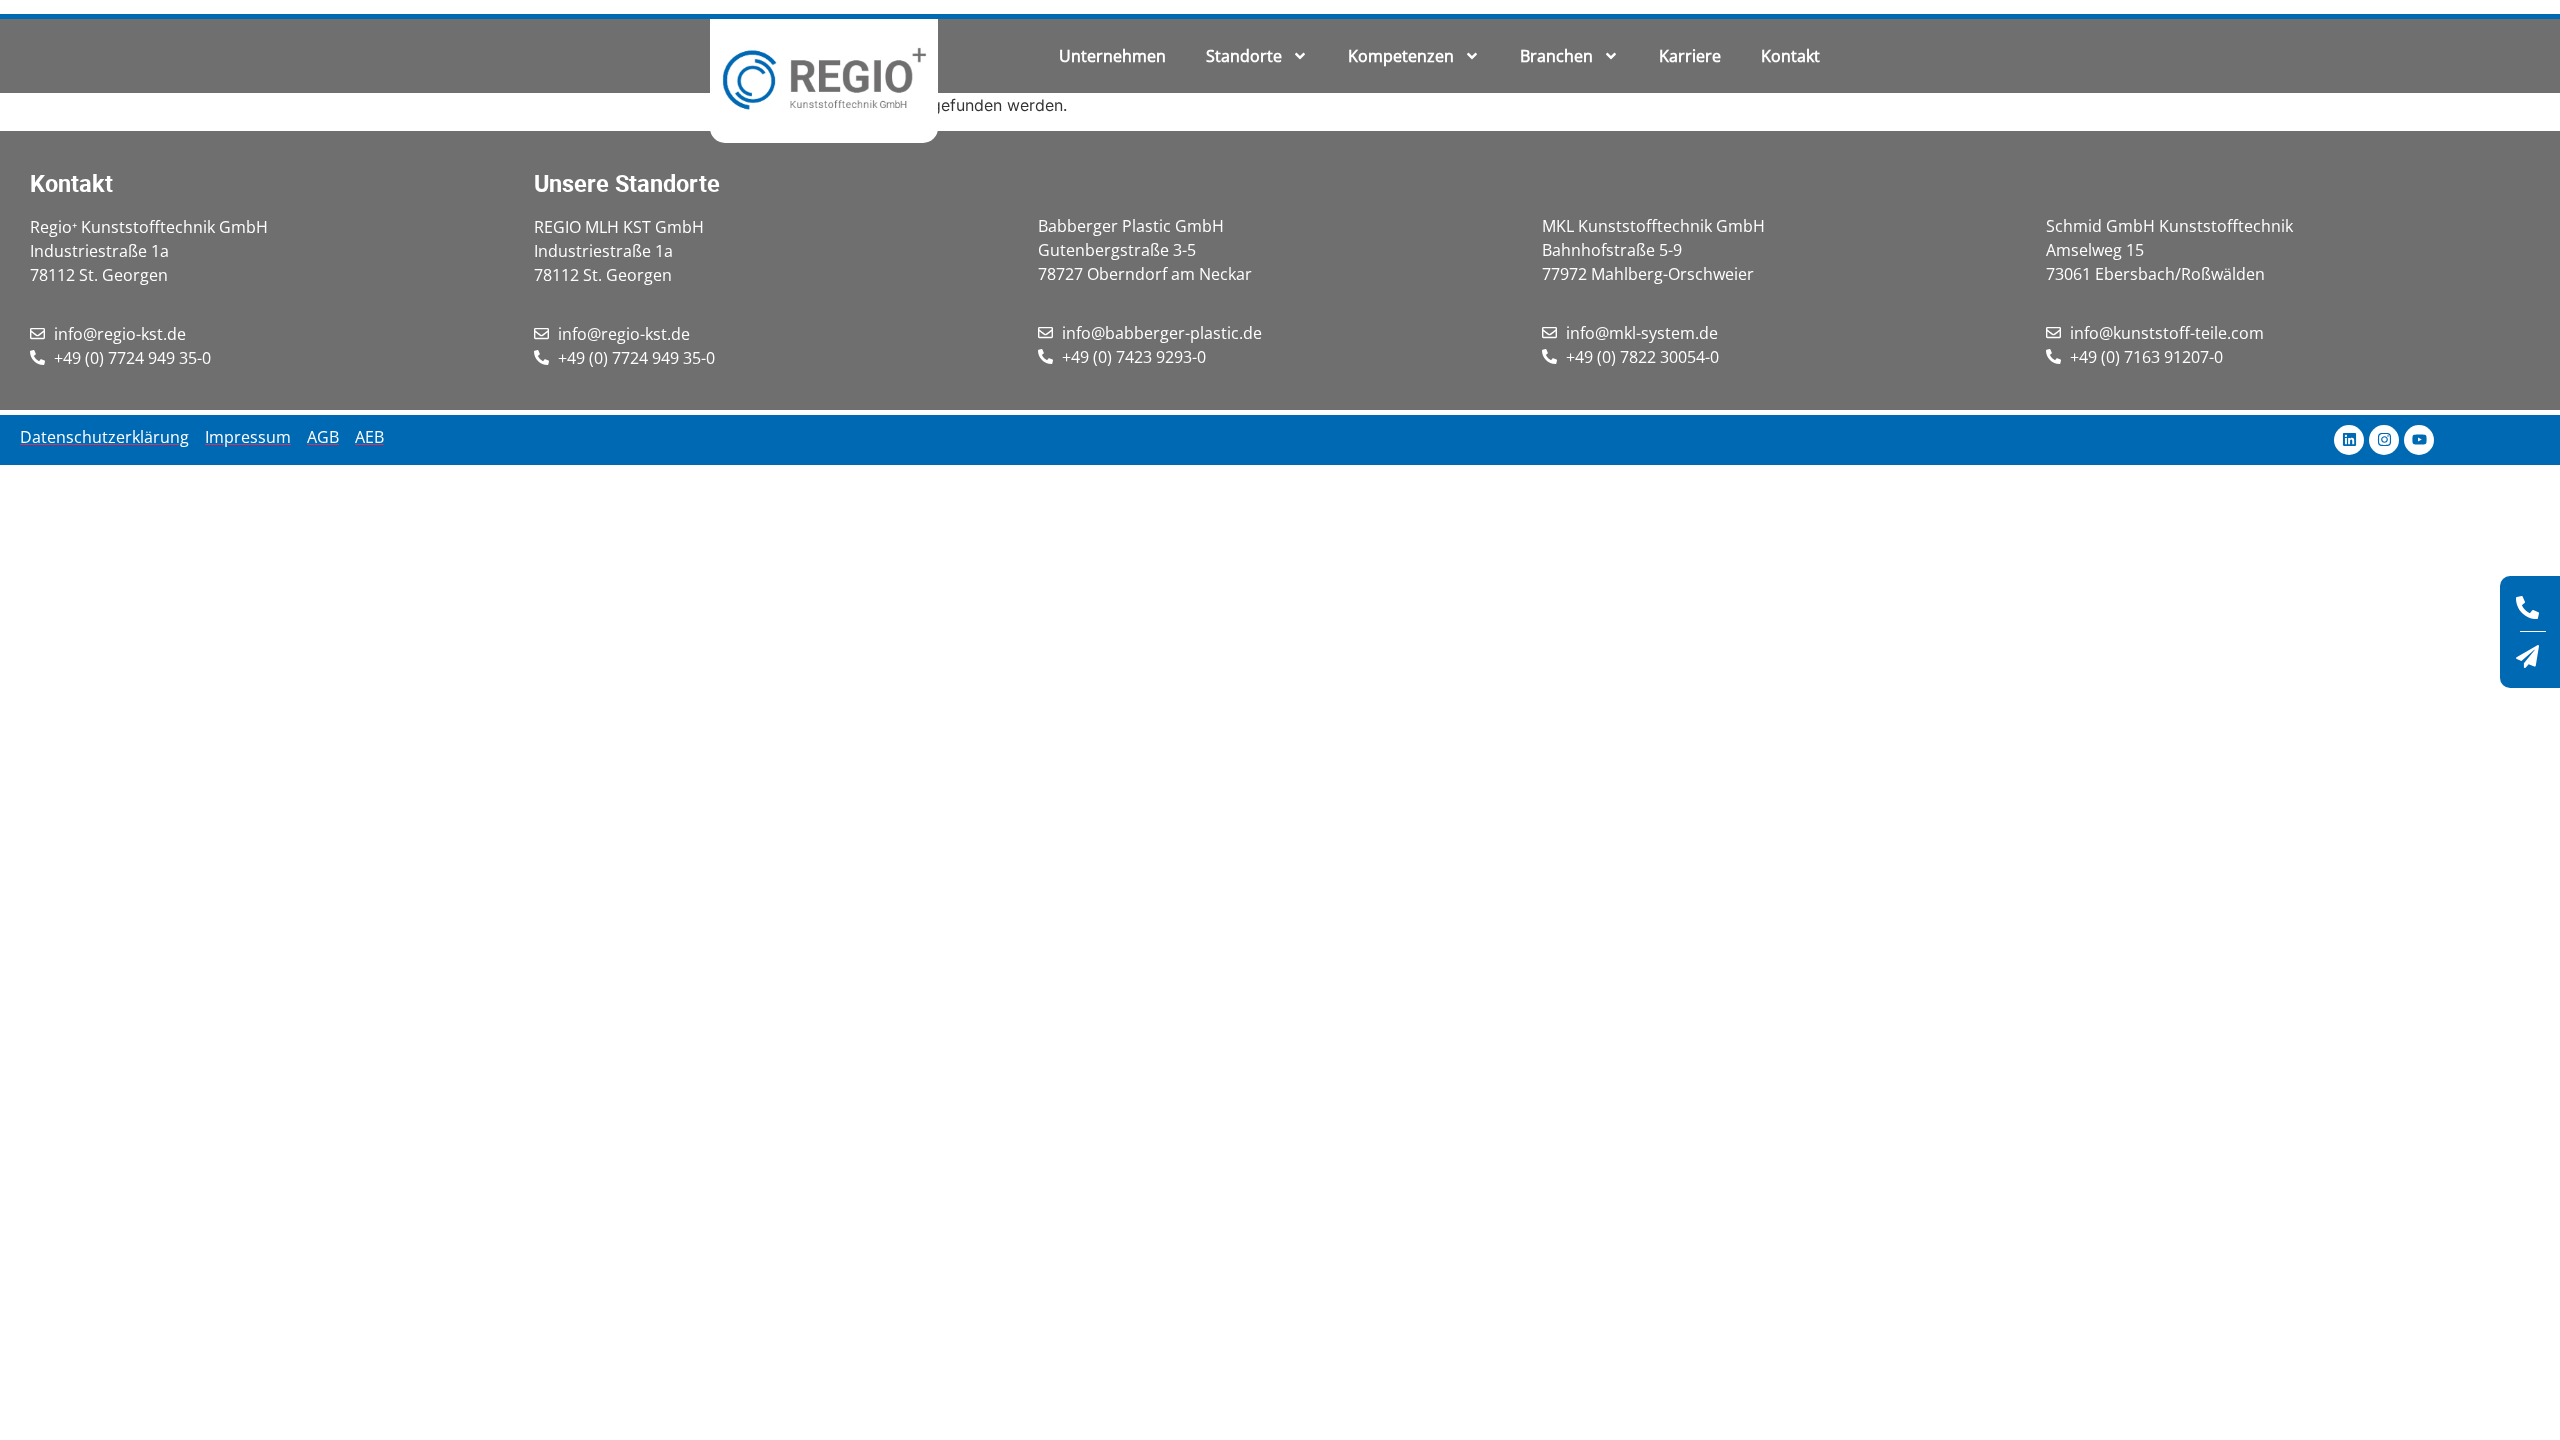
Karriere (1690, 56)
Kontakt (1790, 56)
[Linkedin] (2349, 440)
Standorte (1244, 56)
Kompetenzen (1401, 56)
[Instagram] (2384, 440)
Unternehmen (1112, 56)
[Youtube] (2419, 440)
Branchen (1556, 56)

═══

Nothing but the lines from the one containing "Kompetenzen (1401, 56)" to the end of the records above should appear, each copied exactly.

Kompetenzen (1401, 56)
[Instagram] (2384, 440)
Unternehmen (1112, 56)
[Youtube] (2419, 440)
Branchen (1556, 56)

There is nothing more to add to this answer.